LANGUAGE AND EDUCATION, vol.27, no.6, pp.542-565, 2013 (SSCI) identifier identifier

  • Publication Type: Article / Article
  • Volume: 27 Issue: 6
  • Publication Date: 2013
  • Doi Number: 10.1080/09500782.2012.739174
  • Journal Name: LANGUAGE AND EDUCATION
  • Journal Indexes: Social Sciences Citation Index (SSCI), Scopus
  • Page Numbers: pp.542-565
  • Hacettepe University Affiliated: Yes

Abstract

This paper primarily investigates the interactional unfolding and management of claims of insufficient knowledge' (Beach and Metzger 1997) in two English language classrooms from a multi-modal, conversation-analytic perspective. The analyses draw on a close, micro-analytic account of sequential organisation of talk as well as on various multi-semiotic resources the participants enact including gaze, gestures, body movements and orientations to classroom artefacts. The research utilises transcriptions of 16 (classroom) hours of video recordings, which were collected over a six-week period in 2010 in a public school in Luxembourg. The findings show that establishing recipiency through mutual gaze and turn allocation practices have interactional and pedagogical consequences that may lead to claims of insufficient knowledge.

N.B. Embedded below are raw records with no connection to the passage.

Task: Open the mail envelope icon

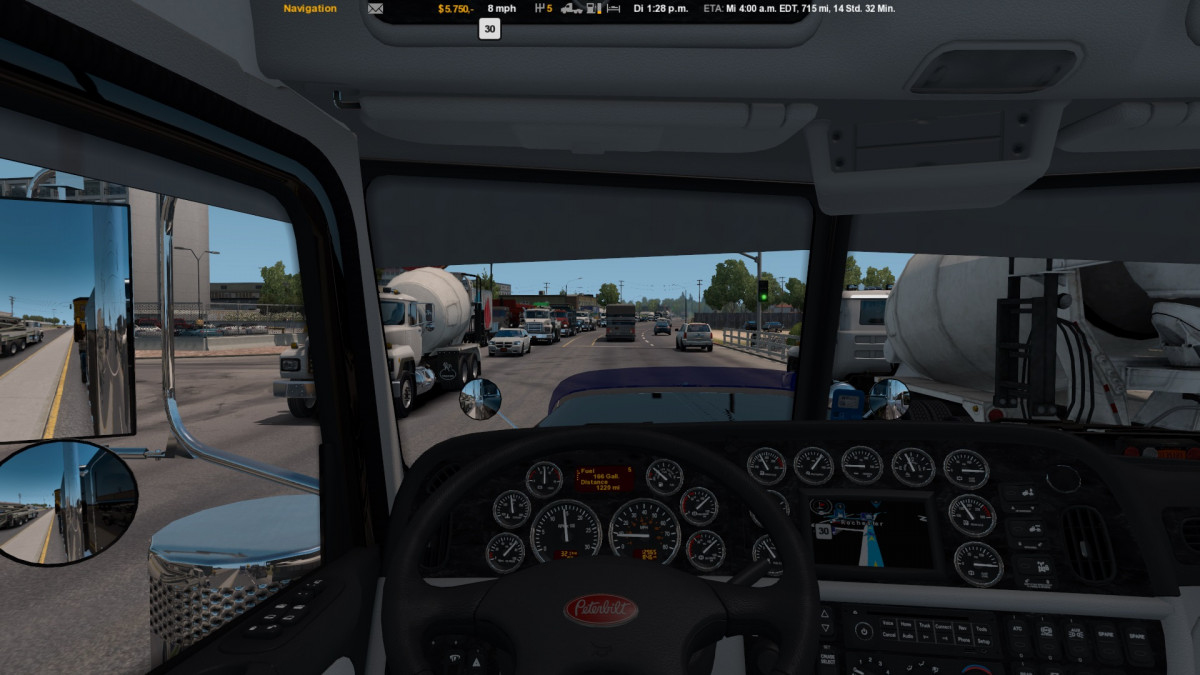Action: tap(376, 9)
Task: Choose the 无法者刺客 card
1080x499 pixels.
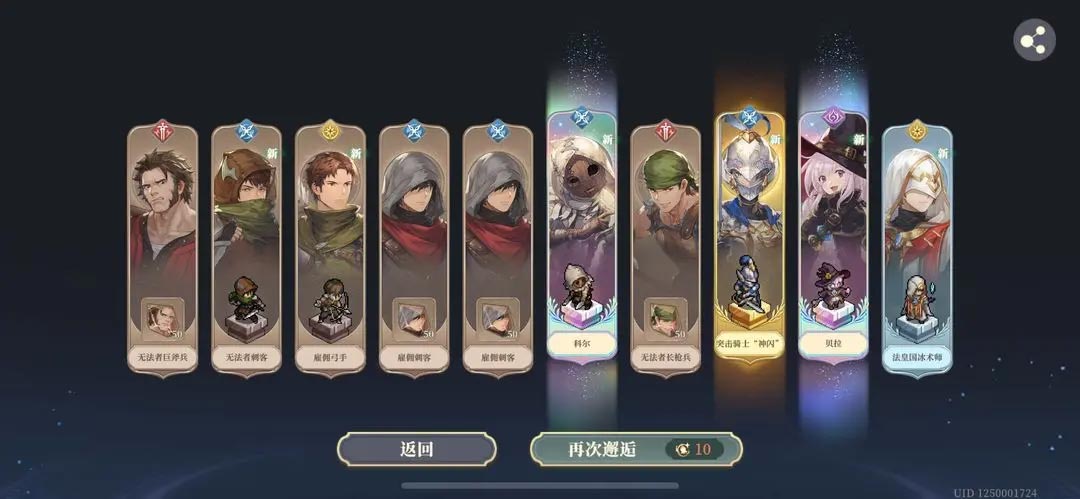Action: click(x=246, y=250)
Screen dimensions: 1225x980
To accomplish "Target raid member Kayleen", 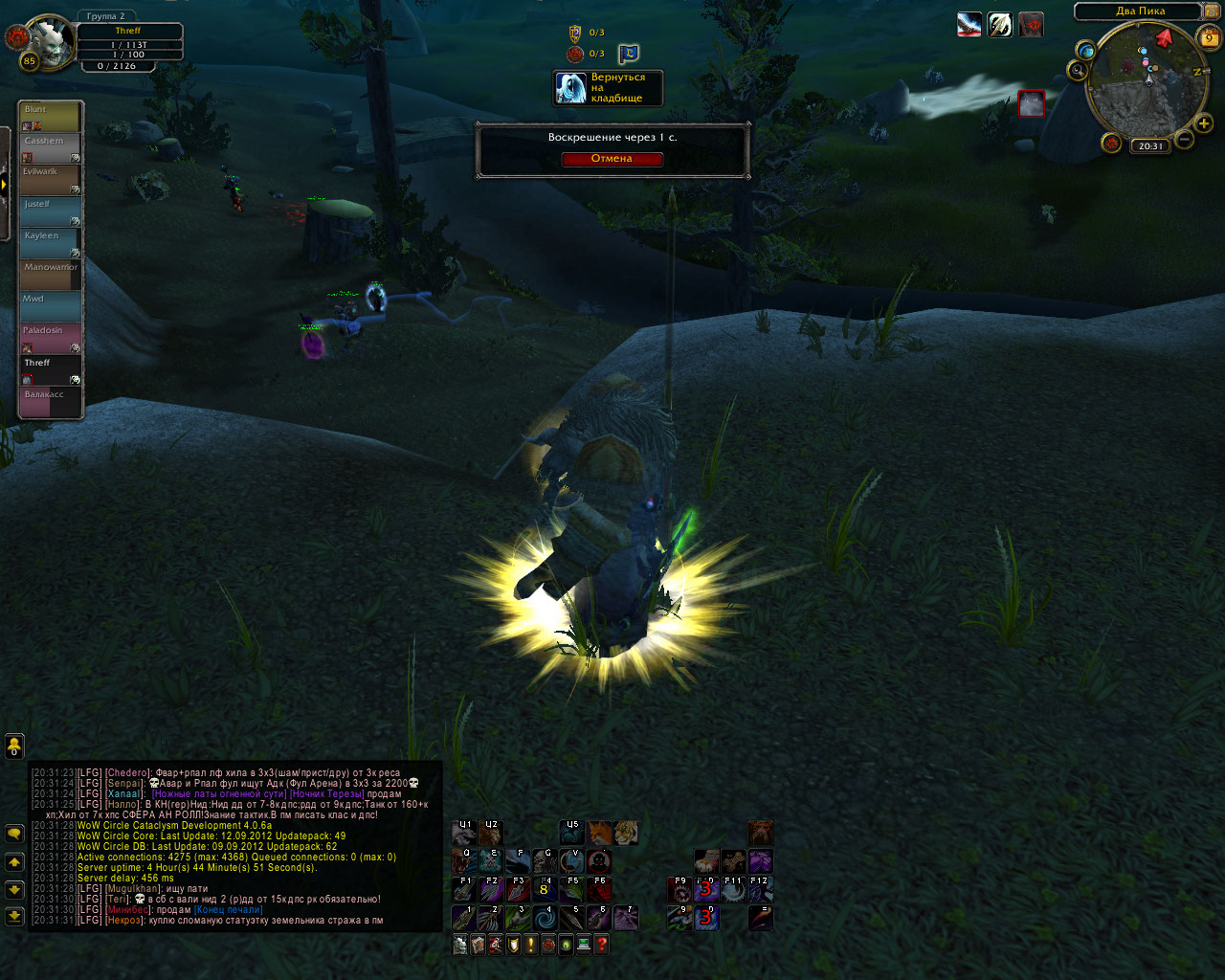I will tap(51, 243).
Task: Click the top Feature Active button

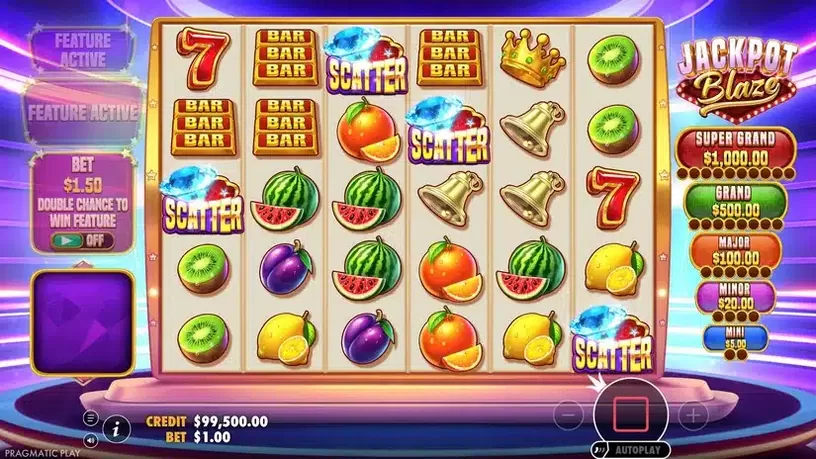Action: [82, 46]
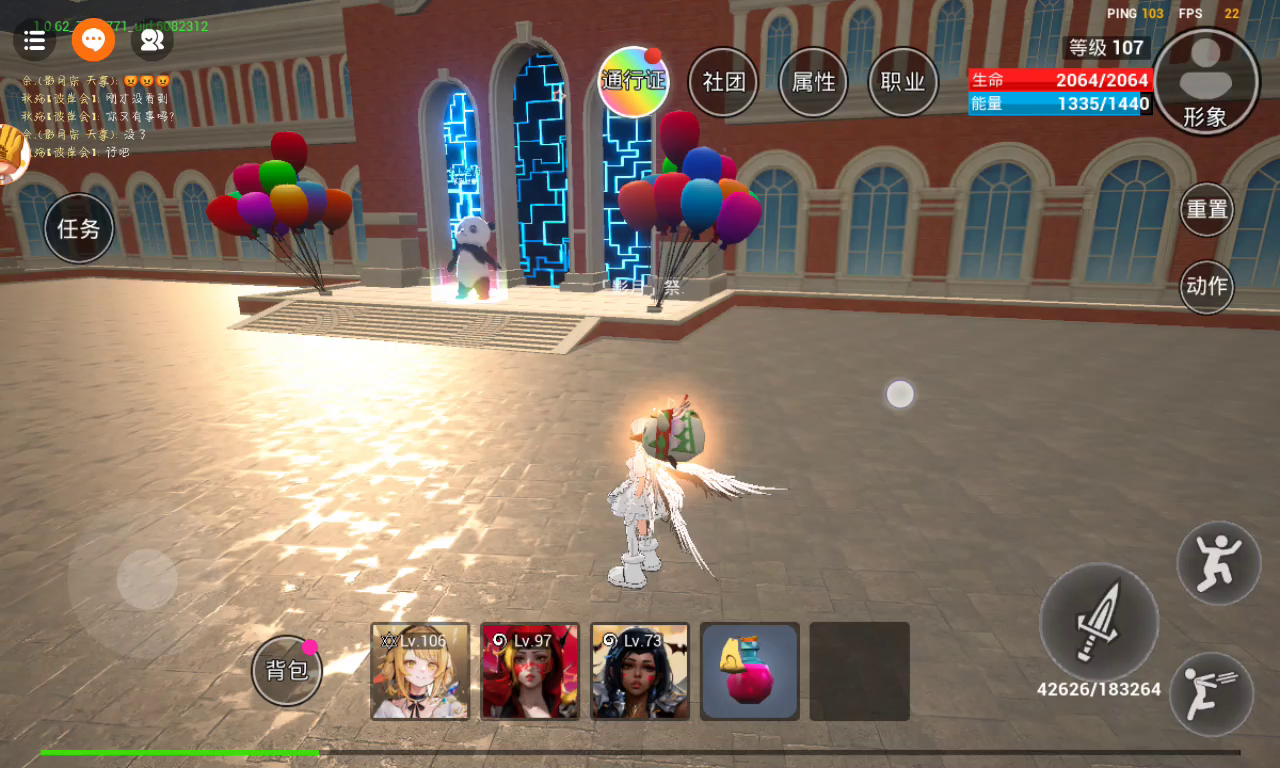
Task: Open the 背包 backpack
Action: pos(287,670)
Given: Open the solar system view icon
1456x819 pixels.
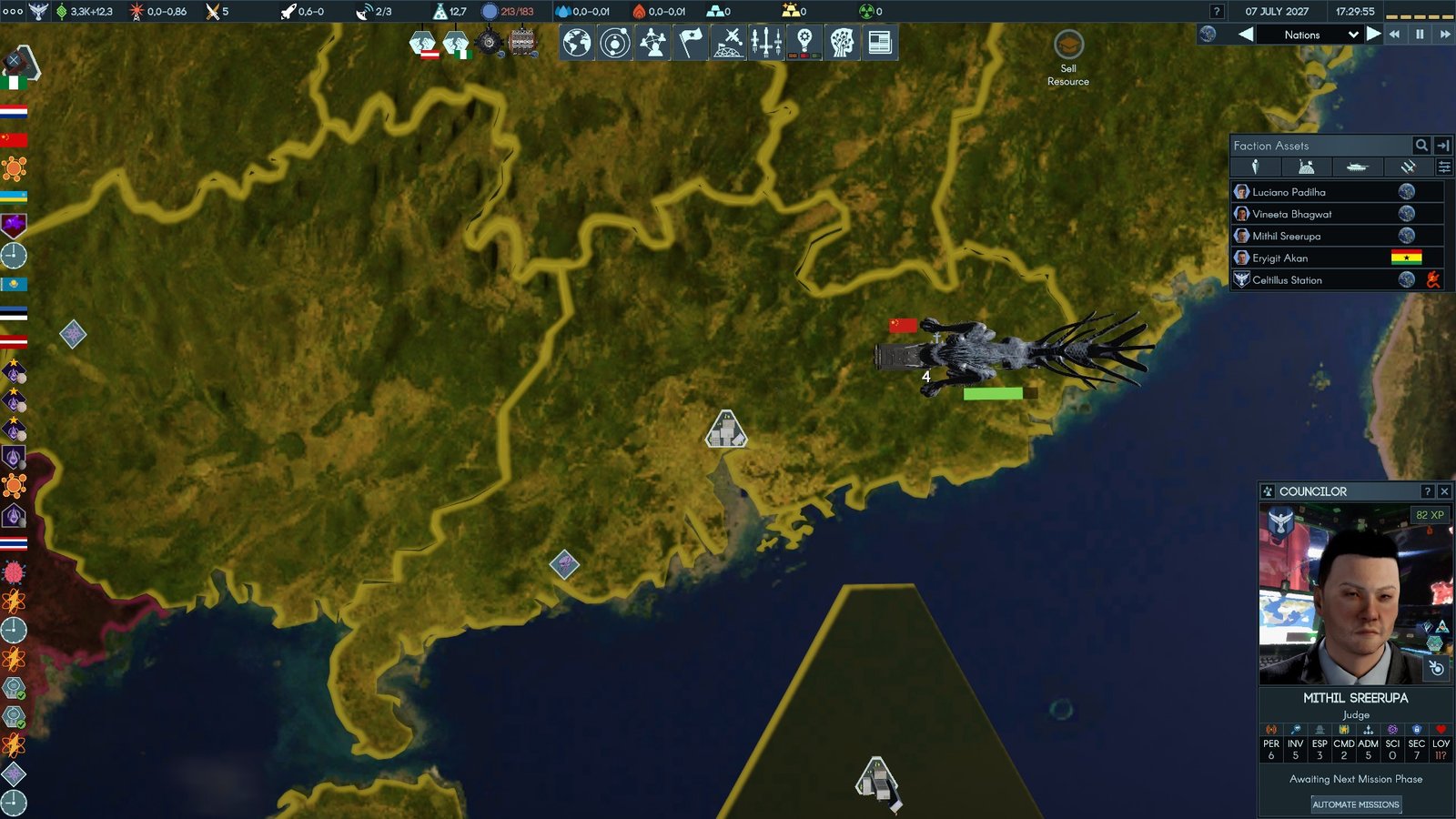Looking at the screenshot, I should pyautogui.click(x=613, y=40).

Furthermore, the findings illustrate various multi-modal resources the students use (e.g. gaze movements, facial gestures and headshakes) to initiate embodied claims of no knowledge and to show specific exchange structures. Finally, we suggest that certain interactional resources, including embodied vocabulary explanations and Designedly Incomplete Utterances (Koshik 2002), deployed by the teacher after a student's claim of insufficient knowledge may lead to student engagement, which is a desirable pedagogical goal. Our findings have implications for the analysis of insufficient knowledge, for teaching, teacher education and in particular for L2 Classroom Interactional Competence (Walsh 2006).